## Aim of the exercise
Write out the data again from the line containing "Task: Tap the number 4 callout label" through the line containing "[x=433, y=208]", swapping "callout label" for "callout badge" and leaving everything else unchanged.

## Records to use
◇ ◇ ◇
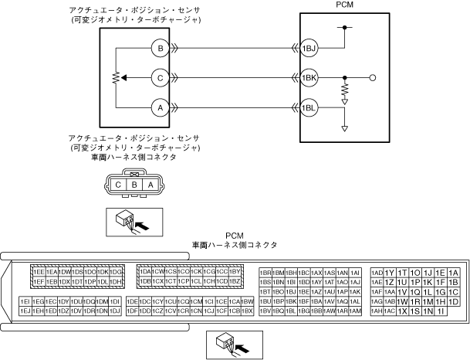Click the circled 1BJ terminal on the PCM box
[x=309, y=49]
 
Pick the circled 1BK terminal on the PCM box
[x=309, y=78]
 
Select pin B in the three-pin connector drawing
[x=134, y=185]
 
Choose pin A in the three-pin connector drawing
[x=150, y=185]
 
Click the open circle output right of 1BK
[x=373, y=78]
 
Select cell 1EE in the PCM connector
[x=38, y=273]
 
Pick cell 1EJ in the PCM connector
[x=25, y=311]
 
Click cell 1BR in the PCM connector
[x=265, y=273]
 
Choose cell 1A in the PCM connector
[x=454, y=273]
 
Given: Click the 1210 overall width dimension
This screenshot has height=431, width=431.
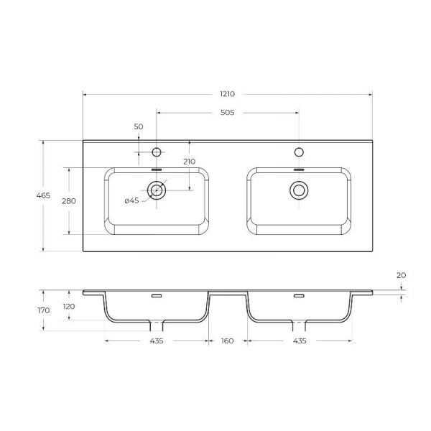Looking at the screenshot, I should [x=228, y=94].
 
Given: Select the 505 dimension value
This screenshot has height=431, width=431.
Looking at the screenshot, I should [x=228, y=113].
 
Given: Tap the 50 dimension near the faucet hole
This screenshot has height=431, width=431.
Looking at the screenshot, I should [x=139, y=126].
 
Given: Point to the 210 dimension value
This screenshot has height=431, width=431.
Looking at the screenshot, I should [x=189, y=162].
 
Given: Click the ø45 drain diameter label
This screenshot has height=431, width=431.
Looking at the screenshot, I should [x=131, y=200].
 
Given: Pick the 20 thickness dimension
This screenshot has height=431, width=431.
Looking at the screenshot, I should [x=401, y=275].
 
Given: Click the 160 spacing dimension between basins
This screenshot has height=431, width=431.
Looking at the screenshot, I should [x=228, y=340].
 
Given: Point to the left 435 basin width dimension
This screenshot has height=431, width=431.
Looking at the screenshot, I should [x=157, y=340].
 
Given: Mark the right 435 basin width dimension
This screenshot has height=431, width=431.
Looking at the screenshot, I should [x=300, y=340].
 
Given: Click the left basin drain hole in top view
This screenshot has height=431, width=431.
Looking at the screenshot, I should [x=157, y=190].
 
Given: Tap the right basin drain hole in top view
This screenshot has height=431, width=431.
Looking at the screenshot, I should [x=299, y=190].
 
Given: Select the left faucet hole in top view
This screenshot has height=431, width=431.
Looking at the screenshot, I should [x=157, y=152].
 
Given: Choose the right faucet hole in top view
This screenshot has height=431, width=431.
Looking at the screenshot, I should [x=299, y=152].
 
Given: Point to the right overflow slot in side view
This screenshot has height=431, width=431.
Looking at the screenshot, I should [x=299, y=295].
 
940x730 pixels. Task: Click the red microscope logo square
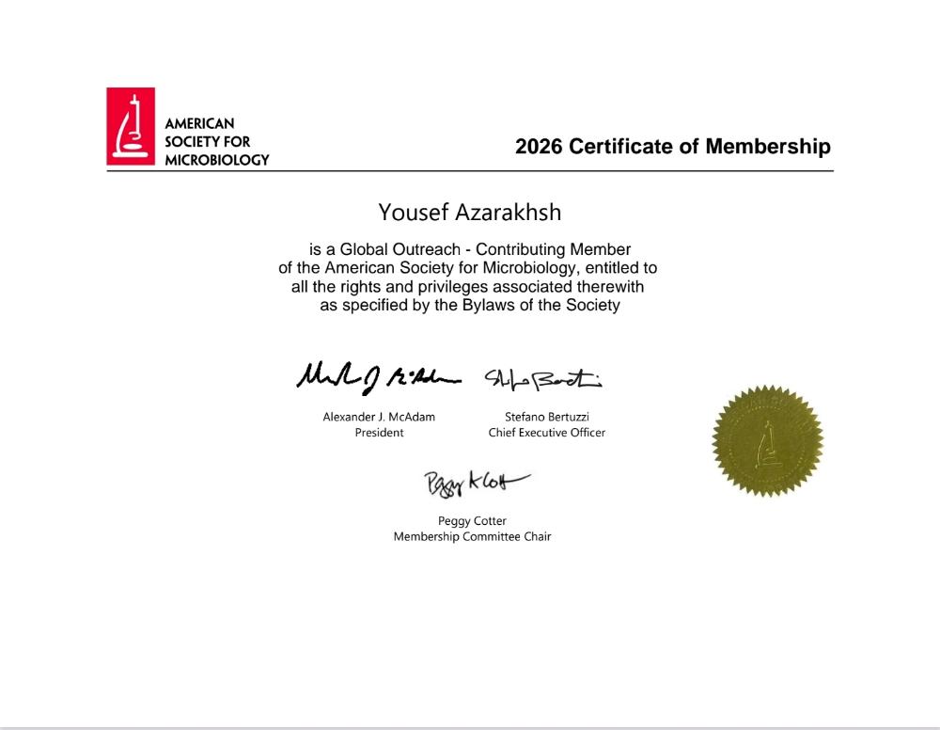(x=130, y=126)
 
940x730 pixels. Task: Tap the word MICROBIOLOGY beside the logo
(x=216, y=160)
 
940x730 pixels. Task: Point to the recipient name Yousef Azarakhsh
(x=469, y=213)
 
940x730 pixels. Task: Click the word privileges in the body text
(x=446, y=287)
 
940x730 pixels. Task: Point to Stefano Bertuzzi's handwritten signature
(x=542, y=378)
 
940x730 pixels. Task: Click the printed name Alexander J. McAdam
(x=379, y=417)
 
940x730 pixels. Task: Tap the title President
(x=379, y=433)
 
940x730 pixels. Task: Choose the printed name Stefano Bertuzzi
(x=546, y=417)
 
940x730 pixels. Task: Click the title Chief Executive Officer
(x=546, y=433)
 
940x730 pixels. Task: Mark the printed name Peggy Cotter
(x=472, y=521)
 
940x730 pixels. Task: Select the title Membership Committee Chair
(x=472, y=537)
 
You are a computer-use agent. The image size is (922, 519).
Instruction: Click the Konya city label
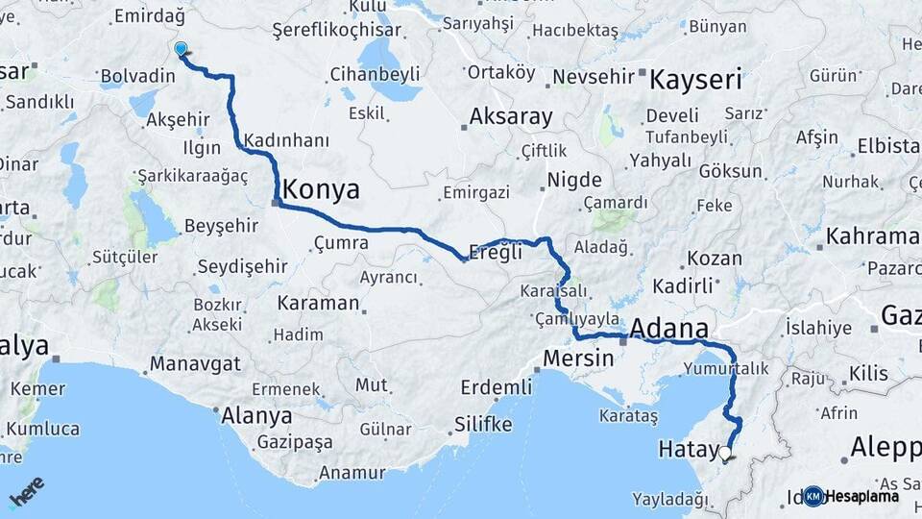pos(322,189)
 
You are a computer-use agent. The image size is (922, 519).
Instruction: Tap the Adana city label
pos(668,329)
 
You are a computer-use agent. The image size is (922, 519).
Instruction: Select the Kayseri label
pos(695,79)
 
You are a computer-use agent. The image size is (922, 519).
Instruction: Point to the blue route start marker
pos(181,49)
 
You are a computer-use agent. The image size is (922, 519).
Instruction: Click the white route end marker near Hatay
pos(725,453)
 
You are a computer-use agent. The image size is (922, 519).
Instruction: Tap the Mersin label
pos(578,358)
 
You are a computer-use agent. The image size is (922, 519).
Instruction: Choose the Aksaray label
pos(511,117)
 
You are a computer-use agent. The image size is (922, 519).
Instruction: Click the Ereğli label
pos(496,253)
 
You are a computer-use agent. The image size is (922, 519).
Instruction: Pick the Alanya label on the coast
pos(256,416)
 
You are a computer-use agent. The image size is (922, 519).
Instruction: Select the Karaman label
pos(318,304)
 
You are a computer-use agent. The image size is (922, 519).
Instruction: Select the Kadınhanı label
pos(287,139)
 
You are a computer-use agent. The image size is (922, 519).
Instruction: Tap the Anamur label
pos(352,473)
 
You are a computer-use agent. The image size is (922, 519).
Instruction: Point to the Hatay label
pos(689,449)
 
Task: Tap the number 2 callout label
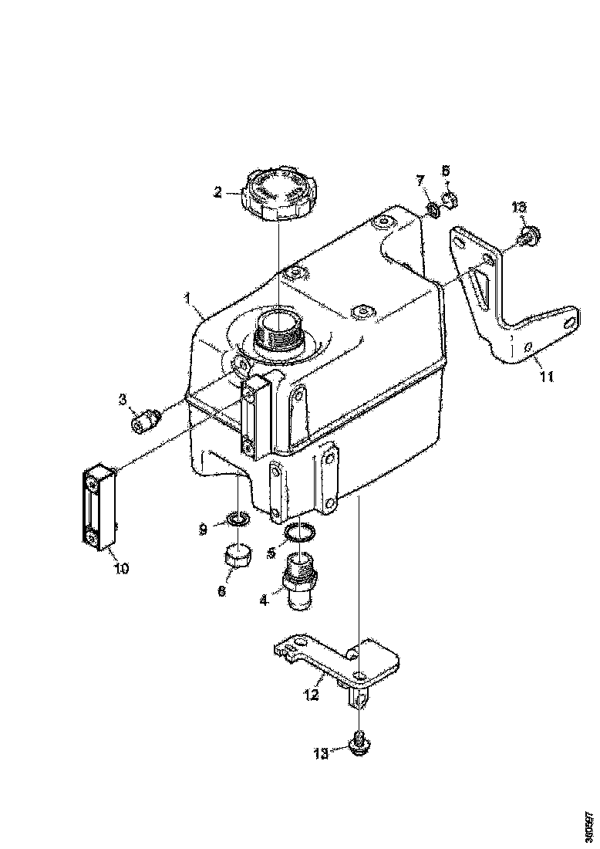[x=219, y=193]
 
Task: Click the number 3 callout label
[x=122, y=400]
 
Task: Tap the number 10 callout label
[x=122, y=569]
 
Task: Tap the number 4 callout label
[x=264, y=599]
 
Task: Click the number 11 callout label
[x=546, y=377]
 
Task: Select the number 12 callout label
[x=310, y=695]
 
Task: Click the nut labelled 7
[x=433, y=208]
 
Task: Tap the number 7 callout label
[x=421, y=181]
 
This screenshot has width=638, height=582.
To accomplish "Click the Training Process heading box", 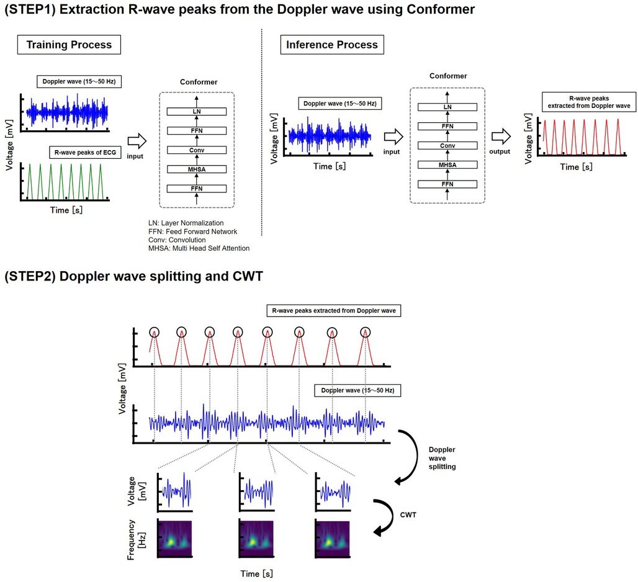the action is point(69,45).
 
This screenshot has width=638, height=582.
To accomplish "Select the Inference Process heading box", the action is point(332,45).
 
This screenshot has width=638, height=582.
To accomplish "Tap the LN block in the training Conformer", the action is point(197,112).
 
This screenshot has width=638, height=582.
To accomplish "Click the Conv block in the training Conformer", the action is point(197,150).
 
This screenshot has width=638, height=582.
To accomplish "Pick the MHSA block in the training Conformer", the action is point(197,169).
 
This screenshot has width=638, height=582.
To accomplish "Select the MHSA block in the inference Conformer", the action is point(447,164).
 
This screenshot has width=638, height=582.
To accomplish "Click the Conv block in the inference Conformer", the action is point(447,146).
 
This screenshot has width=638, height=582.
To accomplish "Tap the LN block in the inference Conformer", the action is point(447,107).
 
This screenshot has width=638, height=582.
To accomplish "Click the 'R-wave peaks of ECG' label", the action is point(85,153).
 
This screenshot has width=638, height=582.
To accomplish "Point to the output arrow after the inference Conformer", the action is point(501,137).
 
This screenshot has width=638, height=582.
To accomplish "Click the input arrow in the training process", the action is point(137,141).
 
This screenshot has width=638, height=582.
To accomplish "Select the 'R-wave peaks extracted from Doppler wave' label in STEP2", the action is point(334,311).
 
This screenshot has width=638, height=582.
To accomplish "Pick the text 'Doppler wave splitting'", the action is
◇ ◇ ◇
## Written solution
Task: Tap the number 4 callout badge
[x=264, y=599]
 
Task: Click the number 11 callout badge
[x=546, y=377]
 
Task: Select the number 12 callout badge
[x=310, y=695]
 
Task: Click the nut labelled 7
[x=433, y=208]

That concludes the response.